#### Try it:
Somewhere below, one line contains "Focus the Name input field" and a later line contains "Task: Sort by the Trend column header". Output those two lines and everything between them exactly, and nothing else.

#### Listed entries:
BEGIN
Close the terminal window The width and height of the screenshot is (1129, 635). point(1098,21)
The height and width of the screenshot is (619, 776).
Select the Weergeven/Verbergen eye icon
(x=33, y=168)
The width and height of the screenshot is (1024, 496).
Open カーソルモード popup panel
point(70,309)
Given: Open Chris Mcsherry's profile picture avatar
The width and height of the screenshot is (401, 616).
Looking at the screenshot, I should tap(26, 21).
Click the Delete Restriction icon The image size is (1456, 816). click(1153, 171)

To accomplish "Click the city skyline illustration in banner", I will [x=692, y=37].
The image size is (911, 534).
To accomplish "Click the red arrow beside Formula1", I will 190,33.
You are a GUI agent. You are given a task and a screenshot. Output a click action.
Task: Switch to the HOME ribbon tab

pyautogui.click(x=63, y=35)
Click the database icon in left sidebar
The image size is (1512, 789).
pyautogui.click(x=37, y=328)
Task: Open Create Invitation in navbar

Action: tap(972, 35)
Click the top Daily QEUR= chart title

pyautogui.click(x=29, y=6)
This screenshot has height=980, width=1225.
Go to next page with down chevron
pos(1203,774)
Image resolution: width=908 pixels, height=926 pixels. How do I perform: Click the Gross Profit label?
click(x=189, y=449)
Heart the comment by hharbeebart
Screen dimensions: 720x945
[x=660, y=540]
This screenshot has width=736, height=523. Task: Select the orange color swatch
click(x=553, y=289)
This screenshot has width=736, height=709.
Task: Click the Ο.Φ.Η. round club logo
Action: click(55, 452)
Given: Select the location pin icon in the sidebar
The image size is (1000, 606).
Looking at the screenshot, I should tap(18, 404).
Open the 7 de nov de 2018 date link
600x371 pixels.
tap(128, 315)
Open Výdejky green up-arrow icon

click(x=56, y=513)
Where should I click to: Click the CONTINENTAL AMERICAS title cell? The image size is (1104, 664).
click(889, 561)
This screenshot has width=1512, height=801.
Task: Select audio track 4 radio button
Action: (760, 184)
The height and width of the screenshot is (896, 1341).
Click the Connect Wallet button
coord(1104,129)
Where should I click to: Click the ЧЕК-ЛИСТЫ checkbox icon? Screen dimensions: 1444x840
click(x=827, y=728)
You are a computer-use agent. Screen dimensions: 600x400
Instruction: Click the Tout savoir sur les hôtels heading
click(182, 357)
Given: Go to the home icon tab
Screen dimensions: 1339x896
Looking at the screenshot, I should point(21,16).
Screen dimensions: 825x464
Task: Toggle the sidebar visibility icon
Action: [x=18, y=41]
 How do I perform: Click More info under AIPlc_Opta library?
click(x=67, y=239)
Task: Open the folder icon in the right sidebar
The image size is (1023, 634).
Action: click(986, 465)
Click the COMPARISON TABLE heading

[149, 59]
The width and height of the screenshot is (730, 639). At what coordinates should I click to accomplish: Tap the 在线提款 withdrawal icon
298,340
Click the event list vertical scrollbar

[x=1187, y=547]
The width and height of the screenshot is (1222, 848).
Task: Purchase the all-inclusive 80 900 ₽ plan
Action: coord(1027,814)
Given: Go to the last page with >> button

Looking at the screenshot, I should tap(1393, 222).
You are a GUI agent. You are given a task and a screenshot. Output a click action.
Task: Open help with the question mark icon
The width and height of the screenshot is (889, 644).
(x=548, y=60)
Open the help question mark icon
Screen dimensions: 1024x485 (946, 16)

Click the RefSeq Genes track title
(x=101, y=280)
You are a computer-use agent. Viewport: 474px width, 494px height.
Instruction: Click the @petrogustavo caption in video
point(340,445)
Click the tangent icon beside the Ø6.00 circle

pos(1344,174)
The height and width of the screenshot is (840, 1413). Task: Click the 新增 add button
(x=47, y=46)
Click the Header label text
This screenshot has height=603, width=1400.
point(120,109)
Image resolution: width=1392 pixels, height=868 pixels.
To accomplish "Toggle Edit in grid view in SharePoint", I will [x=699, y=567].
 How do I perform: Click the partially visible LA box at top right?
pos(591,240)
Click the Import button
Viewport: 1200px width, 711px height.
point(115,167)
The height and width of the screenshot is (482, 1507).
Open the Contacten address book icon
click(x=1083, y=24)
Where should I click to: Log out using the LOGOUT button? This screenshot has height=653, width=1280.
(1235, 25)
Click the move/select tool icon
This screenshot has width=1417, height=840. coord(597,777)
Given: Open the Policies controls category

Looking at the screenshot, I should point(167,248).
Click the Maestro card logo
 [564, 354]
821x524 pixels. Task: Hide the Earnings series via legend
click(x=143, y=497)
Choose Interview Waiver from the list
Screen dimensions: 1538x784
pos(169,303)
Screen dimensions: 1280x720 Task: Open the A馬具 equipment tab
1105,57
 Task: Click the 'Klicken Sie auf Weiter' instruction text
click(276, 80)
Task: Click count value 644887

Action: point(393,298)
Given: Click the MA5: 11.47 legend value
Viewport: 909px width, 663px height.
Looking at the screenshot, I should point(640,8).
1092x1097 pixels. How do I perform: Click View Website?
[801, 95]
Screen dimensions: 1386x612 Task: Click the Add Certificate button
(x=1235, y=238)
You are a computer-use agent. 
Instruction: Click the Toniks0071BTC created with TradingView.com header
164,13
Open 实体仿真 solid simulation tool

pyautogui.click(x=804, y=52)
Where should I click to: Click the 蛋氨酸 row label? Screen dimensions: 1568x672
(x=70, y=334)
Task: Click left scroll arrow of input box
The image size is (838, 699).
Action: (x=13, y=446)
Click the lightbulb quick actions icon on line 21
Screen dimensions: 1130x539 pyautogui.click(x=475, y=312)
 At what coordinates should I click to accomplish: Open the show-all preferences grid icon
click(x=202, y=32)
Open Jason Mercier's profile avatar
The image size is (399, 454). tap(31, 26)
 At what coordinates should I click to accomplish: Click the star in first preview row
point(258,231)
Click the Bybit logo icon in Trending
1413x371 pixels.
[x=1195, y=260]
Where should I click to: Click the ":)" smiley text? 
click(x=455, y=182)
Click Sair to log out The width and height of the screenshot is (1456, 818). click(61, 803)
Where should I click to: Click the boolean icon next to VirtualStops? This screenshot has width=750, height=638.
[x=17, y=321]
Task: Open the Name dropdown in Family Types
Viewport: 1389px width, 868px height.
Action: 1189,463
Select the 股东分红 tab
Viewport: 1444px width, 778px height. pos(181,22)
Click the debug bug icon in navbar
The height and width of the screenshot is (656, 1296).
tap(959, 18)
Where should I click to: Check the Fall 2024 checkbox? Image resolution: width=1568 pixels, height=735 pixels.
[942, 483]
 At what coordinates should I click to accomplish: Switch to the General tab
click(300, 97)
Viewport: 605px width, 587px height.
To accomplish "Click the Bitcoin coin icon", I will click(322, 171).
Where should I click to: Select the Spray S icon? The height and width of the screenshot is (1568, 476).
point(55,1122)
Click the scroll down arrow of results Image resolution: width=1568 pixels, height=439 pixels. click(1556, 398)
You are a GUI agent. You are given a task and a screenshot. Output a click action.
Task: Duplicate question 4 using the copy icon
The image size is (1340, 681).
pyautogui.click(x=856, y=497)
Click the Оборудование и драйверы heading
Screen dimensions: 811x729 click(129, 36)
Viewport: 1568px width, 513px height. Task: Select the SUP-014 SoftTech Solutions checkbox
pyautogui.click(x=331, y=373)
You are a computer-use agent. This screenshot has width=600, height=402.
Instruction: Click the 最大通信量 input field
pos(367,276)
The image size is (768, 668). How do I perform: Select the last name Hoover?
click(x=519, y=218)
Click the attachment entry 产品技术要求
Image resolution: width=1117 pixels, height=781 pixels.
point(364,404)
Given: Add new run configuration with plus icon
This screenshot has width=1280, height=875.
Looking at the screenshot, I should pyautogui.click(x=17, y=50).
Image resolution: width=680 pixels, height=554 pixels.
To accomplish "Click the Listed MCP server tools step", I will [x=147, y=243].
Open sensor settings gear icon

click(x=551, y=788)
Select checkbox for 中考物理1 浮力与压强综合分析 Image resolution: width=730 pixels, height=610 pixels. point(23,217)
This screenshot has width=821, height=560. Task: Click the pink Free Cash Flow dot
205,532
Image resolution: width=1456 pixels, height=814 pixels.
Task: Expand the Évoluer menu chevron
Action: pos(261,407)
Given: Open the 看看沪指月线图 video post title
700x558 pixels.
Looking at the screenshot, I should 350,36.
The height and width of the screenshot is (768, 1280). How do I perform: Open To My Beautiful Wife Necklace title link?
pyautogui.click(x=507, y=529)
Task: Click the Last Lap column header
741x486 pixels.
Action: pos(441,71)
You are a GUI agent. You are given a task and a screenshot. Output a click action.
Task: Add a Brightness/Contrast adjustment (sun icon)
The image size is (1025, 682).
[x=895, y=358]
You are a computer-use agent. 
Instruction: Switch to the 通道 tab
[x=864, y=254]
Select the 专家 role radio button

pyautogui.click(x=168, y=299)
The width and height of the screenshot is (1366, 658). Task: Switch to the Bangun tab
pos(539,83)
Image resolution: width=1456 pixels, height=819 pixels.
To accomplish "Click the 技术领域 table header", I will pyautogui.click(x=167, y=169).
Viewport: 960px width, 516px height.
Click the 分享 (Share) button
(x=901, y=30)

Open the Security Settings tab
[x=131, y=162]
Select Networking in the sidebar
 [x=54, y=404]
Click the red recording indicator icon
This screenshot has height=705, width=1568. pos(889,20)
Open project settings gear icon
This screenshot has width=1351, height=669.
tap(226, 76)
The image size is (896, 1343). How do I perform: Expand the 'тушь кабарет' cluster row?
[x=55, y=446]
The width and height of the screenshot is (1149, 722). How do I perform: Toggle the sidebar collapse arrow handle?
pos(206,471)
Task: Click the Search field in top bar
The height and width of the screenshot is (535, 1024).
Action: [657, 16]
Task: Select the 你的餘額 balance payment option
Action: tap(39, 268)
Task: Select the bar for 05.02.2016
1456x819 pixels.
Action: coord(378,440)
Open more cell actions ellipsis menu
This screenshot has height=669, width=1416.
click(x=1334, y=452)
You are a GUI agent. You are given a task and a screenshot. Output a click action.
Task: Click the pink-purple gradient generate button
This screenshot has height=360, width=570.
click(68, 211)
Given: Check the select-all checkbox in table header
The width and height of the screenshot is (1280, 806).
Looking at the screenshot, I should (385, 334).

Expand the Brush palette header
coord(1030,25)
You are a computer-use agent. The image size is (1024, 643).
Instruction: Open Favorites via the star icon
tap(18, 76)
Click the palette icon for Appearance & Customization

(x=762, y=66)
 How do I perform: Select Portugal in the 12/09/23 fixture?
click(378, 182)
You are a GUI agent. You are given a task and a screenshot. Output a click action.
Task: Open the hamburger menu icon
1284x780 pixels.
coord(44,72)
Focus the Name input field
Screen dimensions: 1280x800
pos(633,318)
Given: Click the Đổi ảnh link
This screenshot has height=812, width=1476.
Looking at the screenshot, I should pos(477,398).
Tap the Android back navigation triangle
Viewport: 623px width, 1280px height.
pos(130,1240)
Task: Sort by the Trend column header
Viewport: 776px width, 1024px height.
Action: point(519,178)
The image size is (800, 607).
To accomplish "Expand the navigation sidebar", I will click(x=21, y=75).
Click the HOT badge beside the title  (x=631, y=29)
END
#### Answer to this exercise:
Focus the Name input field
Screen dimensions: 1280x800
pos(633,318)
Given: Click the Đổi ảnh link
This screenshot has height=812, width=1476.
Looking at the screenshot, I should pos(477,398).
Tap the Android back navigation triangle
Viewport: 623px width, 1280px height.
pos(130,1240)
Task: Sort by the Trend column header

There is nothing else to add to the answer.